### How to complete this task
Each record beneath this sentence is to be transcribed exactly as it reads.

### Input material
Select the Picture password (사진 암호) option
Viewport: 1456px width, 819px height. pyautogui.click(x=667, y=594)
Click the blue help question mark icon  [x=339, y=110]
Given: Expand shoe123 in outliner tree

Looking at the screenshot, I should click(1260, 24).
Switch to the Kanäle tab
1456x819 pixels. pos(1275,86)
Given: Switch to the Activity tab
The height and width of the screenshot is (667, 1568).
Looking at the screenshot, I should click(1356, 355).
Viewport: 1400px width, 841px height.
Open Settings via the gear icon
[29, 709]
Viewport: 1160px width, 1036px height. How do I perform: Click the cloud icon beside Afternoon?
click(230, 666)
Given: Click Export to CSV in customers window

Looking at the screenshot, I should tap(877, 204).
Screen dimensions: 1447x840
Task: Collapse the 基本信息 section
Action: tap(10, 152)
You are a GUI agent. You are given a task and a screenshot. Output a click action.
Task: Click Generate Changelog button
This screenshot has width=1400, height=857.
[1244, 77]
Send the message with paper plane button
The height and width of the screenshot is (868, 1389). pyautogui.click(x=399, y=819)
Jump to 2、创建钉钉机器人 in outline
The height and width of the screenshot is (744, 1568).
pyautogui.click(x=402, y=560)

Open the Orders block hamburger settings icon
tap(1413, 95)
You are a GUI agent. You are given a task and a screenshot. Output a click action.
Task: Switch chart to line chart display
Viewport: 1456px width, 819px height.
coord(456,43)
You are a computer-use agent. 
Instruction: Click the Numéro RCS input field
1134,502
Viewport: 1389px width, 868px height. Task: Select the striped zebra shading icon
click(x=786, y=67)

### Expected answer
Select the Picture password (사진 암호) option
Viewport: 1456px width, 819px height. pyautogui.click(x=667, y=594)
Click the blue help question mark icon  [x=339, y=110]
Given: Expand shoe123 in outliner tree

Looking at the screenshot, I should click(1260, 24).
Switch to the Kanäle tab
1456x819 pixels. pos(1275,86)
Given: Switch to the Activity tab
The height and width of the screenshot is (667, 1568).
Looking at the screenshot, I should click(1356, 355).
Viewport: 1400px width, 841px height.
Open Settings via the gear icon
[29, 709]
Viewport: 1160px width, 1036px height. How do I perform: Click the cloud icon beside Afternoon?
click(230, 666)
Given: Click Export to CSV in customers window

Looking at the screenshot, I should tap(877, 204).
Screen dimensions: 1447x840
Task: Collapse the 基本信息 section
Action: tap(10, 152)
You are a GUI agent. You are given a task and a screenshot. Output a click action.
Task: Click Generate Changelog button
This screenshot has width=1400, height=857.
[1244, 77]
Send the message with paper plane button
The height and width of the screenshot is (868, 1389). pyautogui.click(x=399, y=819)
Jump to 2、创建钉钉机器人 in outline
The height and width of the screenshot is (744, 1568).
pyautogui.click(x=402, y=560)

Open the Orders block hamburger settings icon
tap(1413, 95)
You are a GUI agent. You are given a task and a screenshot. Output a click action.
Task: Switch chart to line chart display
Viewport: 1456px width, 819px height.
coord(456,43)
You are a computer-use agent. 
Instruction: Click the Numéro RCS input field
1134,502
Viewport: 1389px width, 868px height. Task: Select the striped zebra shading icon
click(x=786, y=67)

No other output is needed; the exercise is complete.